Às vezes a gente sente uma angustia
em querer fazer e não poder, devido nossas limitações. Limitações de recursos
matérias, recursos humanos e infraestrutura. Mas, o que nos conforta é
conversar com comandantes gerais de outros estados, alguns de estados ricos, e
ver que eles têm as mesmas angustias, porque acontecem coisas que a PM não tem
condições de agir. Um exemplo disso, recentemente Santa Catarina sofreu com uma
grande onda de violência. Eu liguei para o coronel Nazareno, comandante da PM
de lá, e ele me disse que Santa Catarina era um dos estados mais tranquilos do
Brasil e da noite por dia se tornou o mais inseguro do país e lá tem uma
infraestrutura grande. Recentemente, aqui no Rio Grande do Norte, nós tivemos
três ocorrências com pessoas feitas reféns e isso nos deixa muito angustiado,
porque chegam momentos em que não depende só da gente.

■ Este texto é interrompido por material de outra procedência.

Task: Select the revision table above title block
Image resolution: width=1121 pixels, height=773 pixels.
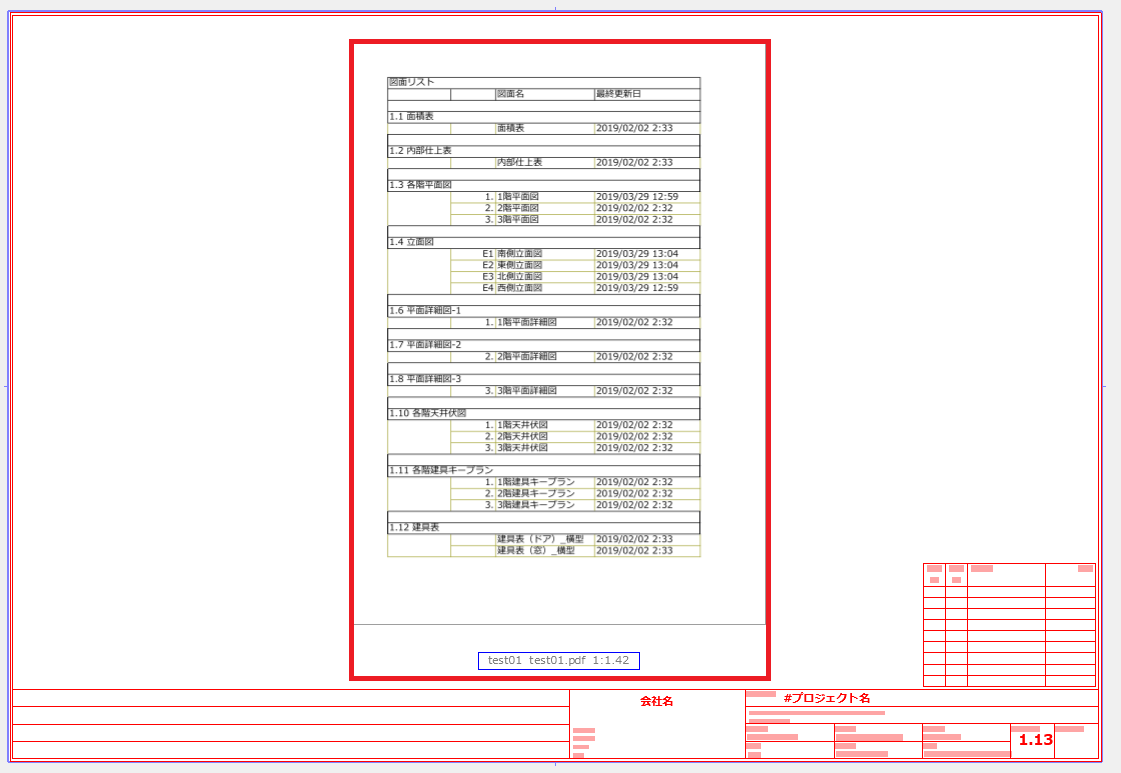Action: pyautogui.click(x=1009, y=625)

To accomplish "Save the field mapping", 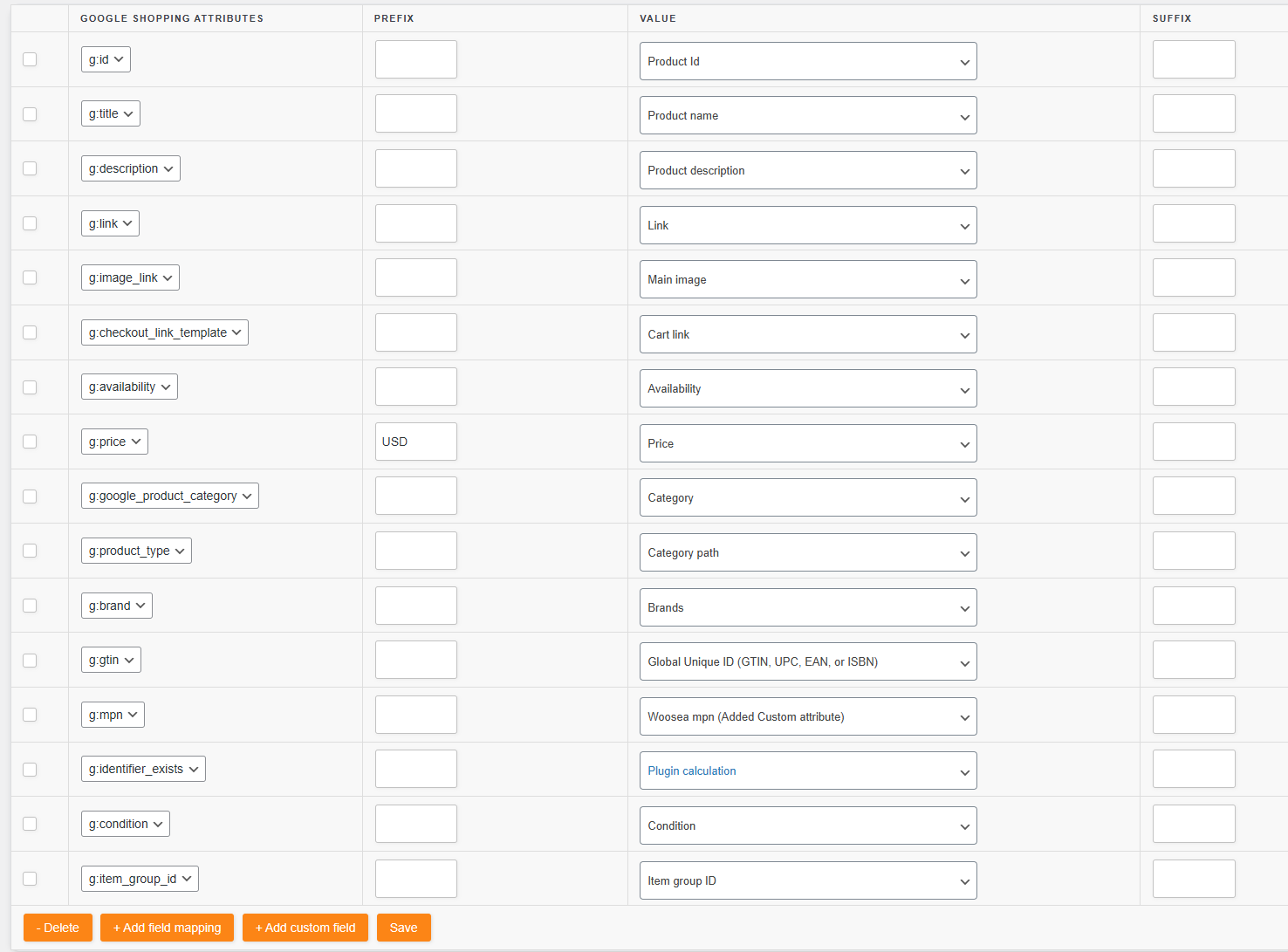I will point(403,928).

Por ser uma figura pública e uma das
mais conhecidas em todo Rio Grande do Norte. Comenta-se nos bastidores, que o
senhor almejaria um cargo político quando deixar o Comando da PM e for para
reserva. Isso é verdade?
O que eu tenho a dizer é que tinha um
grande sonho de ser oficial da Polícia Militar, em seguida, de ser coronel e,
depois, de me tornar comandante. Hoje, vivo feliz liderando essa tropa e
procuro retribuir cada dia essa confiança que recebi dos militares e da
governadora que me manteve na função. Enquanto ela achar que eu devo permanecer
aqui, vou procurar fazer o máximo pela segurança pública do Estado. Se no
futuro eu receber outra missão, estarei pronto para cumprir, mas, hoje, minha
missão é comandar a Polícia Militar do Rio Grande do Norte.